Task details: Find the line containing "Open the hamburger menu icon". Retype it and every later line of the records exactly, leaving out pictures.

Material for this exercise:
::::
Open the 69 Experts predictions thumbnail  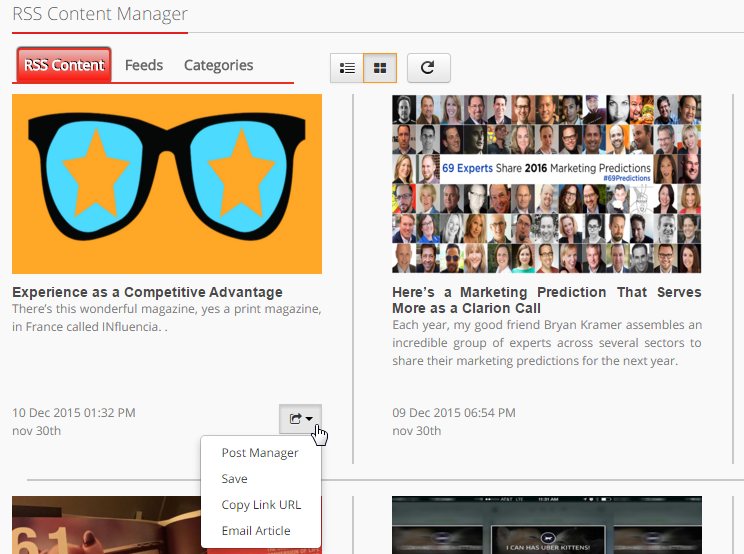(x=546, y=184)
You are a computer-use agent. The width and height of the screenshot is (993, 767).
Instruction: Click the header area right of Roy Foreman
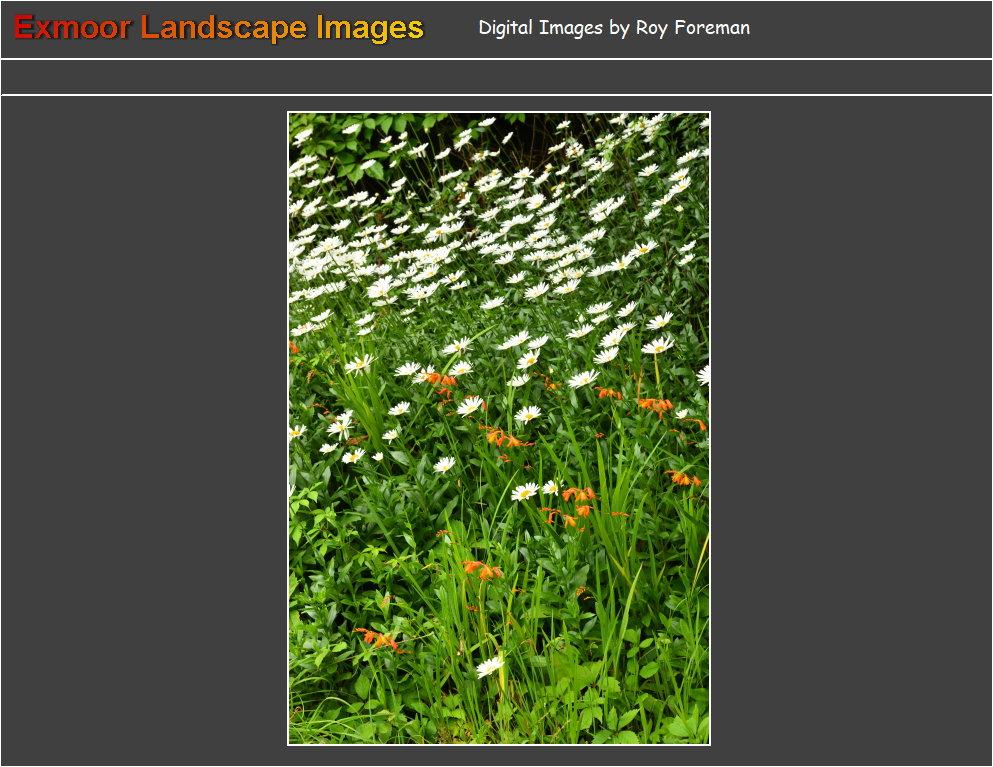pos(870,28)
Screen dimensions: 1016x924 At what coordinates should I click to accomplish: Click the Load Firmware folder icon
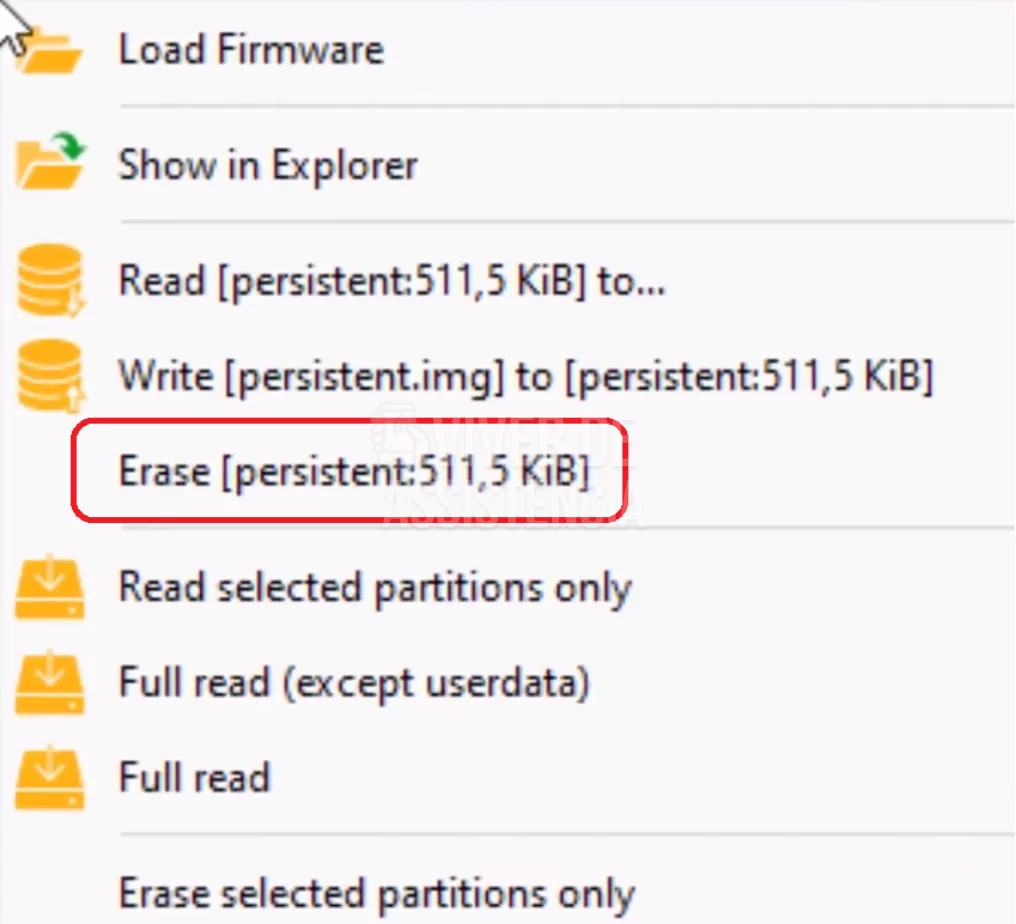click(x=50, y=50)
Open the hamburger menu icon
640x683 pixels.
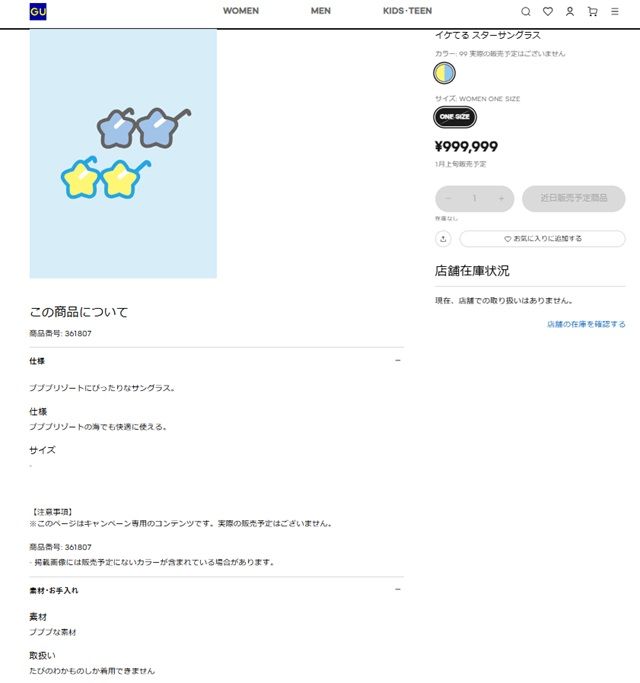615,12
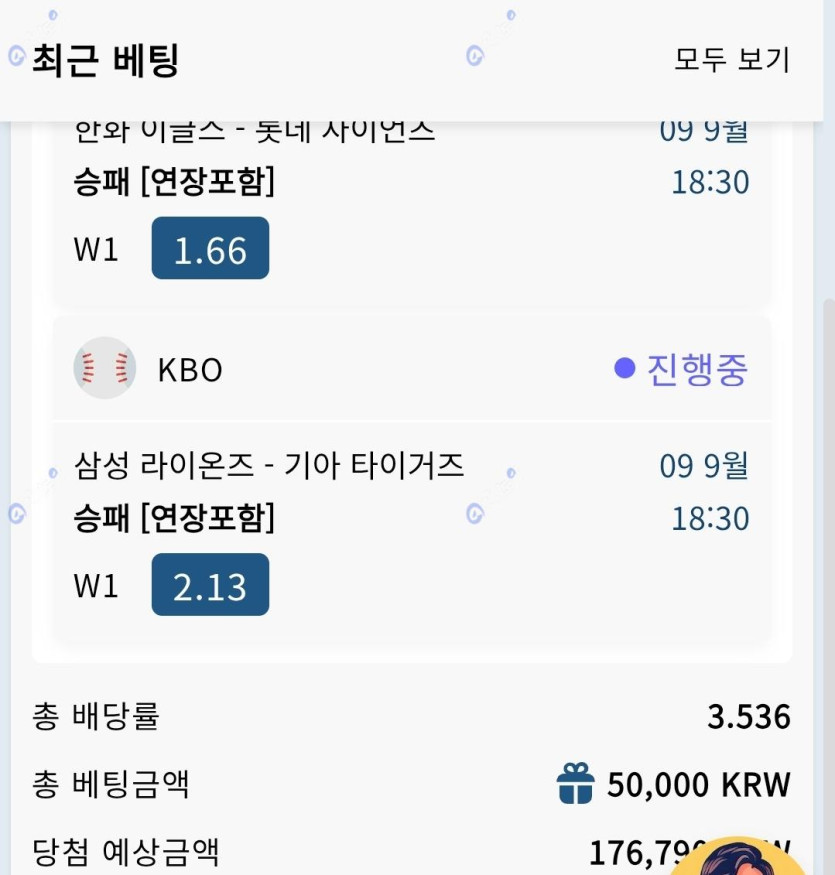Select the 2.13 odds button
Viewport: 835px width, 875px height.
click(x=210, y=585)
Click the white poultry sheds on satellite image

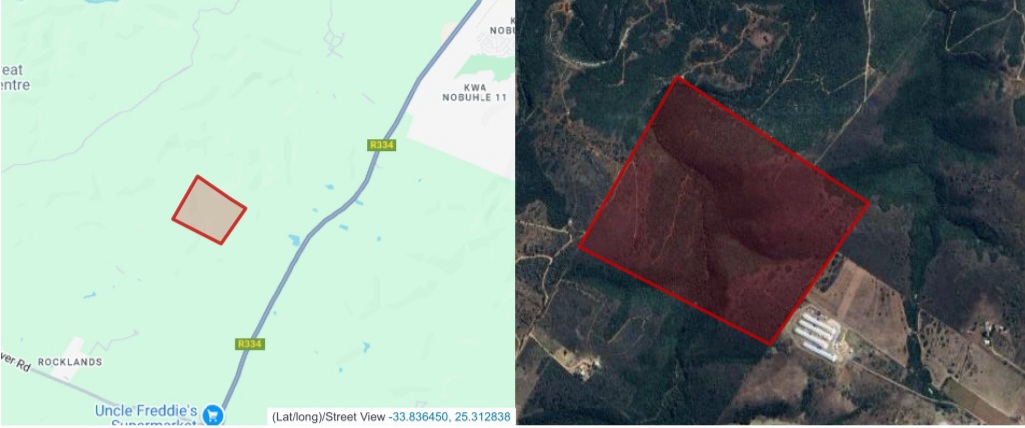tap(816, 335)
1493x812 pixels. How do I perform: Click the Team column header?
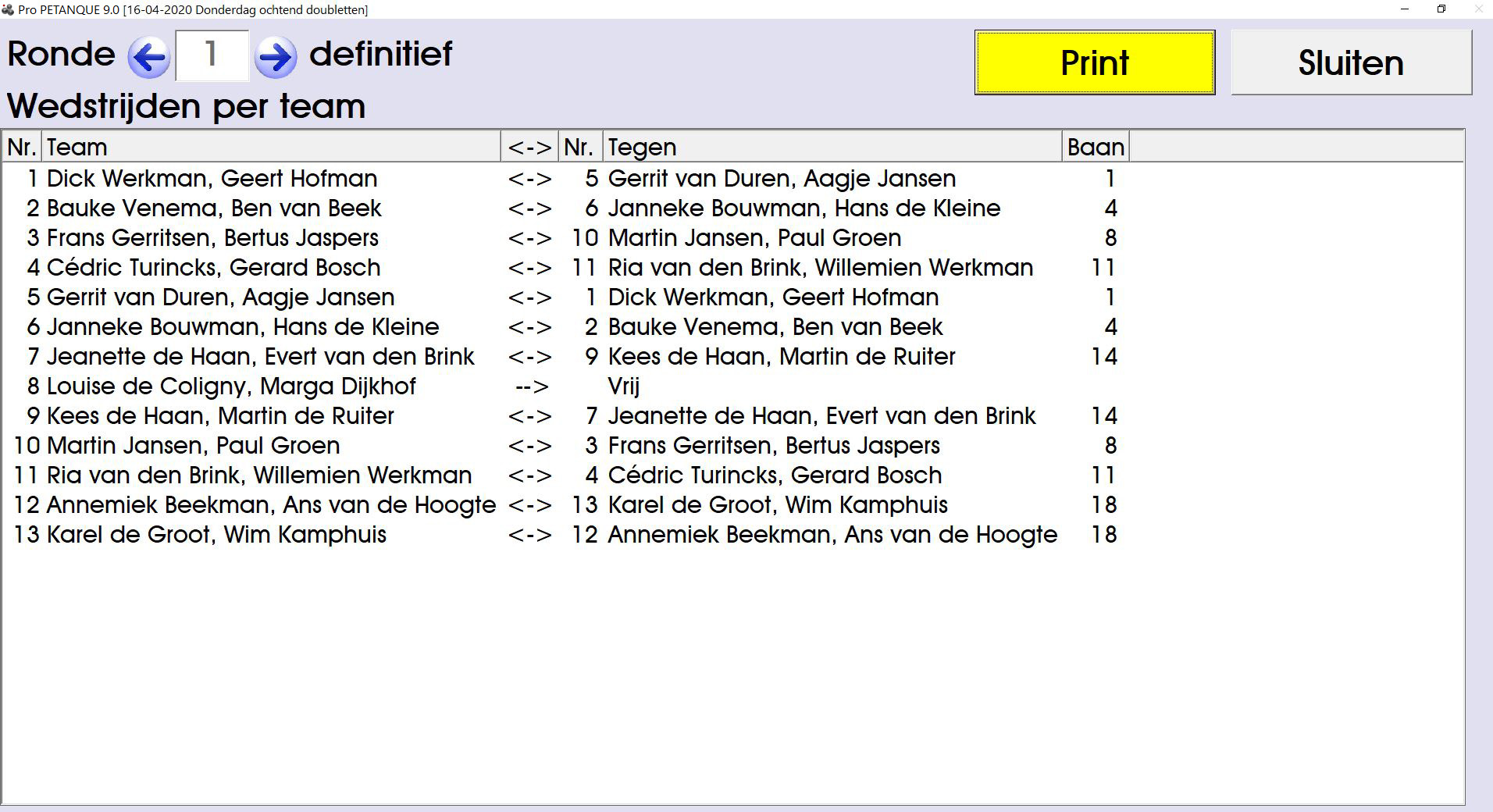coord(269,147)
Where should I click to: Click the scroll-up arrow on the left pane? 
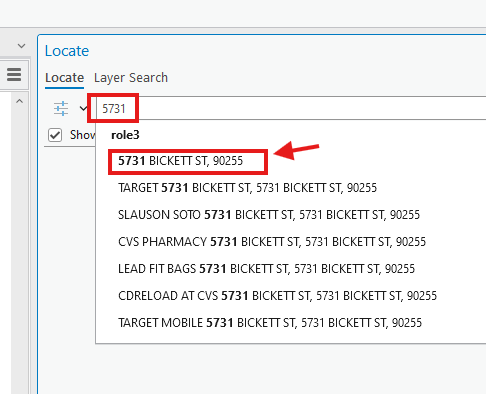pyautogui.click(x=20, y=101)
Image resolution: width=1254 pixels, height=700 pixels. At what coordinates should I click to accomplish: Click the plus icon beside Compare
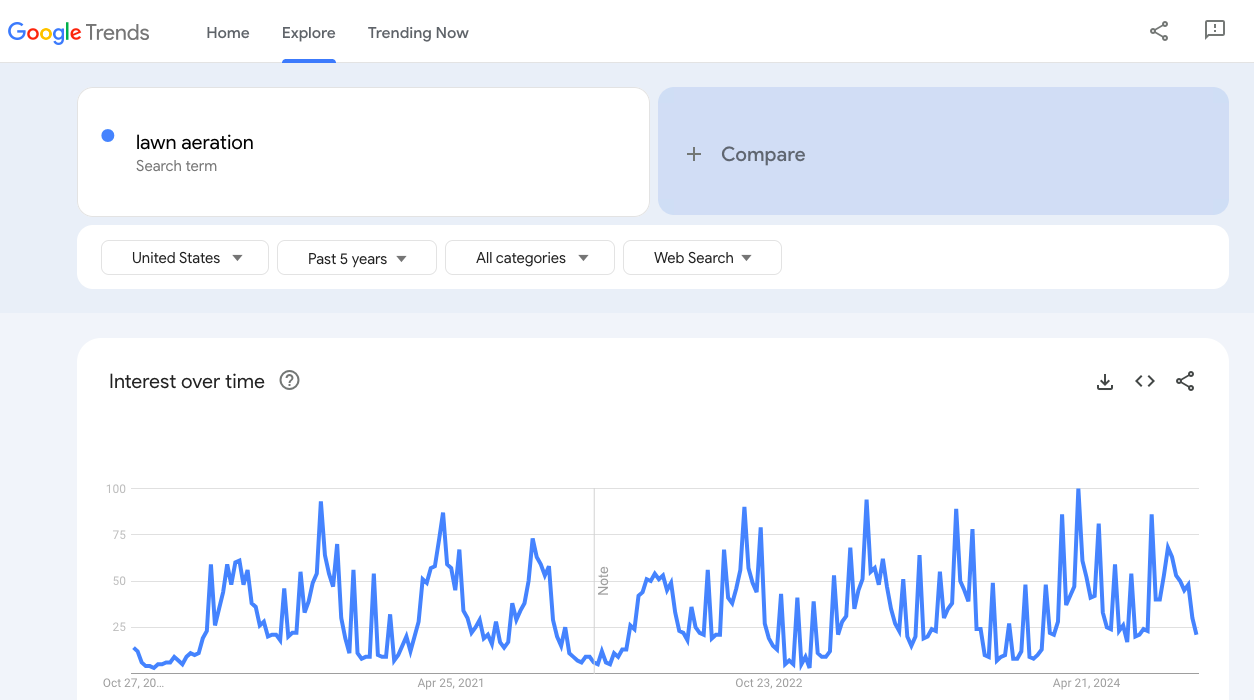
::::
Problem solution:
Open the hamburger menu icon
640x683 pixels.
615,12
Select the 2.13 odds button
Viewport: 835px width, 875px height.
click(x=210, y=585)
Click the white poultry sheds on satellite image

tap(816, 335)
1493x812 pixels. How do I perform: Click the Team column header?
coord(269,147)
Where should I click to: Click the scroll-up arrow on the left pane? 
pyautogui.click(x=20, y=101)
Image resolution: width=1254 pixels, height=700 pixels. At what coordinates should I click to accomplish: Click the plus icon beside Compare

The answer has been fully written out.